ISP's OnPoint

Terrify without Making a Sound, Strike without Being Seen

Today, 10 December, a nationwide silent strike was launched. Photographic records indicate strong public participation and widespread awareness of the strike. The strike’s slogan is “We are being denied basic Human Rights; Occupy through the Revolution!”
By ISP Admin | December 12, 2021

On Point No. 2

(This article is a translation of the Burmese language version that ISP-Myanmar posted on its Facebook page on December 10, 2021.)


Today, 10 December, a nationwide silent strike was launched. Photographic records indicate strong public participation and widespread awareness of the strike. The strike’s slogan is “We are being denied basic Human Rights; Occupy through the Revolution!” 

Preliminary Analysis 

The achievement of the “silent strike” encapsulates the people’s obstinate refusal to accept the coup, as well as their robust ability to rebound like a tumbling Kelly (Pyit Tai Daung). There has been a significant degree of public participation in this campaign.

This campaign is principally defined by the people’s continuing opposition to the legitimacy of the military. In Myanmar, even though tyrants and autocratic ‘strongmen’ have routinely lost the support of the majority of the population throughout history, they have usually had an adequate level of support and cooperation from a reasonable proportion of opportunists from different sectors. These opportunists often include some religious leaders, as a result of the pre-existing patron-client relationship between the military and religious leaders (Saya-Daga Relationship), businesspersons, writers, journalists, media personnel and public figures from the entertainment industry, including singers and actors if not all. As a result, tyrants would maintain their power by relying more on opportunists within the inner circle of their network, without the support from the general public, “the outer circle.” 

Despite these imminent precedents, these opportunists are no longer showing support to the State Administration Council (SAC) – something unprecedented in Myanmar’s political history – and those who have engaged with the SAC have withdrawn due to public outcry ten months after the coup.

Meanwhile, the campaign gained tremendous interest because it illustrated the ongoing combination of different forms of resistance, rather than a transition from non-violent resistance to armed resistance. The current “silent strikes” increase public participation and enhance confidence in the cause. In addition, this method, which carries the lowest risk of casualties, and unlike armed resistance, does not require participants to maintain high levels of confidentiality. Thus, members of the same community and colleagues from the same office can simply participate. The sense of being a crucial part of a mass movement strengthens your sense of self-organization and ensures that you remain a part of the movement striving for justice for as long as possible. Furthermore, the campaign provides a chance for pro-military individuals within their inner circle who have become disillusioned with the ongoing situation to change their position or, at the very least, to change their sympathies. Lastly, it can gain extensive international attention. 
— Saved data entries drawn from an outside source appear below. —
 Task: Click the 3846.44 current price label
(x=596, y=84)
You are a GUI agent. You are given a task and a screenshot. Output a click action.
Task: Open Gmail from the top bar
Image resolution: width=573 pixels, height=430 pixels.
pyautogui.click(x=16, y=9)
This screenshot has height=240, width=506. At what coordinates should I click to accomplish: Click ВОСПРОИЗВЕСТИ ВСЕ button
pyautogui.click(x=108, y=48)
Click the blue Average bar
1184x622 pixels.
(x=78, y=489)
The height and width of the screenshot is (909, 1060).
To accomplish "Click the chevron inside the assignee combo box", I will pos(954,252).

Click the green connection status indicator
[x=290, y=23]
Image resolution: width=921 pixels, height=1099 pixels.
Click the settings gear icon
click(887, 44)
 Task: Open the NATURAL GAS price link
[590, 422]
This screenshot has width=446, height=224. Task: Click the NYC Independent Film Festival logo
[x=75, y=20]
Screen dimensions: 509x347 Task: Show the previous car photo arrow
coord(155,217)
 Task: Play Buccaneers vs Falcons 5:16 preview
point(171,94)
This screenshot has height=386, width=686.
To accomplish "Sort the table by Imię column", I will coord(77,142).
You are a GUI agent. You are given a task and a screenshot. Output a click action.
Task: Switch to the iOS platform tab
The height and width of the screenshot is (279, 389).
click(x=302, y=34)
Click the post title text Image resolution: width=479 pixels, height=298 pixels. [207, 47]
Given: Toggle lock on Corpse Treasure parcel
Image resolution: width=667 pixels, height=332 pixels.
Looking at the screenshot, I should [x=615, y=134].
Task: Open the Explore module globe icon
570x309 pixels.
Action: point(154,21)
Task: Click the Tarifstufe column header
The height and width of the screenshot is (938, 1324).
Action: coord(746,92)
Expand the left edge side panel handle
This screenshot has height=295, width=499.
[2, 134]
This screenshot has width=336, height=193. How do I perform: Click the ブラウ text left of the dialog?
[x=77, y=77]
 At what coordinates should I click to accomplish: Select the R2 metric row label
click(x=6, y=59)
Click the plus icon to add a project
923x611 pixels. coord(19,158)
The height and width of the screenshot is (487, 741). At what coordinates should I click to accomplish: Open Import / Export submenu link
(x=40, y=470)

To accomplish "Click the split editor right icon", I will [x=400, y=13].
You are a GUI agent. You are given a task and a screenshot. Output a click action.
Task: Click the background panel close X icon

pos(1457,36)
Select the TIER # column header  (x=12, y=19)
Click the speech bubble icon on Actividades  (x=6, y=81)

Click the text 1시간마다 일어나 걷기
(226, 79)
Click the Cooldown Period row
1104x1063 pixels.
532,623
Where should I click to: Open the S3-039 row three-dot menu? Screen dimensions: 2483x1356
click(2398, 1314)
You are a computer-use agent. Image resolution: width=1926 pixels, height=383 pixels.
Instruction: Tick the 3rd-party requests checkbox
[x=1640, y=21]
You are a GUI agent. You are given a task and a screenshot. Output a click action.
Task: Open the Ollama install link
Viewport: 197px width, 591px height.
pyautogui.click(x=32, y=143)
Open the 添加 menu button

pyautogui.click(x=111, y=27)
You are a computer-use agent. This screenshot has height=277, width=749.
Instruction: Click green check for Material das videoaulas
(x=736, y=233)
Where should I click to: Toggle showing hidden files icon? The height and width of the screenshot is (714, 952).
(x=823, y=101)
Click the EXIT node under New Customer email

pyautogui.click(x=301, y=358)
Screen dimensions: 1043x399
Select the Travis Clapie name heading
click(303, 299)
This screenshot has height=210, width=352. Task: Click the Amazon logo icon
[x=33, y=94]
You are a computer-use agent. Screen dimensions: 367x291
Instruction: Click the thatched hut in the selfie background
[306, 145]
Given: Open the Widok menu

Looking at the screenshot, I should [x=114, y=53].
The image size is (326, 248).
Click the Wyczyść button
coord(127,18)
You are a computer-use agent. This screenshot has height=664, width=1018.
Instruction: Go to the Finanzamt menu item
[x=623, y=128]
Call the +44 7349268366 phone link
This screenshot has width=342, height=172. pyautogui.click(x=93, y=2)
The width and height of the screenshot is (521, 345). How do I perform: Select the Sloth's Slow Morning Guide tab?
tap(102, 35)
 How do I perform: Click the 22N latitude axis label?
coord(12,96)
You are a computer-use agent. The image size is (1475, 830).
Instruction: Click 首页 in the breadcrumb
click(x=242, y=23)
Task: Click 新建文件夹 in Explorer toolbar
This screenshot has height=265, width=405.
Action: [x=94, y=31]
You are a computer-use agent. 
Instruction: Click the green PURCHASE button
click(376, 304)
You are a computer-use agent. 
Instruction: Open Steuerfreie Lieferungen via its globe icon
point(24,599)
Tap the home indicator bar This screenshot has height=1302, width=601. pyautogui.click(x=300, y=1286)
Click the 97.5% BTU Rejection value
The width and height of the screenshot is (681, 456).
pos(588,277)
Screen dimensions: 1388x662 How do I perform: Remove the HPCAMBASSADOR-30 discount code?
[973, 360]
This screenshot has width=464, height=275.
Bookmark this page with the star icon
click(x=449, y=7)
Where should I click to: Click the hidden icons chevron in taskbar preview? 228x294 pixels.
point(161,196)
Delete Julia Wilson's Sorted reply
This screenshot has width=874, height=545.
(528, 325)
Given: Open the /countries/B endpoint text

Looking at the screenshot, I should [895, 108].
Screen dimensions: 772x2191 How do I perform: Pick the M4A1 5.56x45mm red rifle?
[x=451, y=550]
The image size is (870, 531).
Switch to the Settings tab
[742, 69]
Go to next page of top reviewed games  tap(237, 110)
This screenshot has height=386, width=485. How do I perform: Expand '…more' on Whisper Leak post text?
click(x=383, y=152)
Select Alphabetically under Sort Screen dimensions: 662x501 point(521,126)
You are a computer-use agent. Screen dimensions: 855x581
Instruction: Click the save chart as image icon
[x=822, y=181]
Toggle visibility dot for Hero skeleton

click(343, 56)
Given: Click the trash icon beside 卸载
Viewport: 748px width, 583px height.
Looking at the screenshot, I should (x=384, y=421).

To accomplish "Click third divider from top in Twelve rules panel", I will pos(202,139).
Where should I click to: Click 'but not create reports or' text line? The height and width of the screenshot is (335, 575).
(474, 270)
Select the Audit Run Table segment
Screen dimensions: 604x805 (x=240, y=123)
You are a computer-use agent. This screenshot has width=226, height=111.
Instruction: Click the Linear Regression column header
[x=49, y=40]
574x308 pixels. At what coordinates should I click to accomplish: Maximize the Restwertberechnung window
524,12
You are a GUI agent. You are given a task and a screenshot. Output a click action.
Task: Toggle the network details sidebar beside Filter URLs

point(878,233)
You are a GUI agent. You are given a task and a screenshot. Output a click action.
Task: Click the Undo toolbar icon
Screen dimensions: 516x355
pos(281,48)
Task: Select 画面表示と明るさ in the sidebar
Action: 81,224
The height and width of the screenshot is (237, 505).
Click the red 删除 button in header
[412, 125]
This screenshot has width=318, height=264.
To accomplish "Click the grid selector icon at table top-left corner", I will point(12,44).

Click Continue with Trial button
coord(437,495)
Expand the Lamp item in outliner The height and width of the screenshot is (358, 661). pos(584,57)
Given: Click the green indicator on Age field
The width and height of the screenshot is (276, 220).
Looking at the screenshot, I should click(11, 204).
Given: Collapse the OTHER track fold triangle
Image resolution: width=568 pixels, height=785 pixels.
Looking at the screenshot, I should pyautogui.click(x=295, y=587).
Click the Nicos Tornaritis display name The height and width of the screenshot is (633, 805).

As mentioned in What Matters No. (1) published by the ISP-Myanmar on 5 March 2021, the following three facts are the elements that allowed the SAC to shoot itself in the foot:

1) sustained campaign participation, in terms of both size and diversity (for instance, the ability to sustain over one million participants and use diverse forms of struggle)

2) loyalty shifts within the regime elites, security forces, and civilian administrators of the government mechanisms 

3) withdrawal of support from the regime’s powerful foreign patron states which provide political, economic and diplomatic assistance.

Studies show that mass movement is 85 percent likely to succeed when these three situations are met. Even if the powerful country continued to support the regime or if none of the regime members changed their positions, the massive public movement could still lead to a success rate of above 20%. (See the chart.)

Public movements encompass campaigns that have methods of concentrating the potency of the movement, such as mass protests on the streets, as well as campaigns that use methods of dispersion, such as consumer boycotts, pot-and-pan campaigns, civil disobedience movements, and silent strikes. Almost every leading researcher in the field of public protest movement studies has stated that only a combination of varied methods is likely to produce successful results.

Scenario Forecast 

In the next few years, the SAC is unlikely to achieve stability on the ground or public cooperation if these tactical public campaigns continue, creating greater challenges to their political legitimacy. Our analysis, therefore, shows that credible elections cannot be held within two and a half years as suggested by the SAC’s roadmap. Nonetheless, transforming the expressive participation of different forms of public movement against the rule of the military into strategic participation that decisively targets a political solution remains one of the main challenges facing the leaders of the Spring Revolution.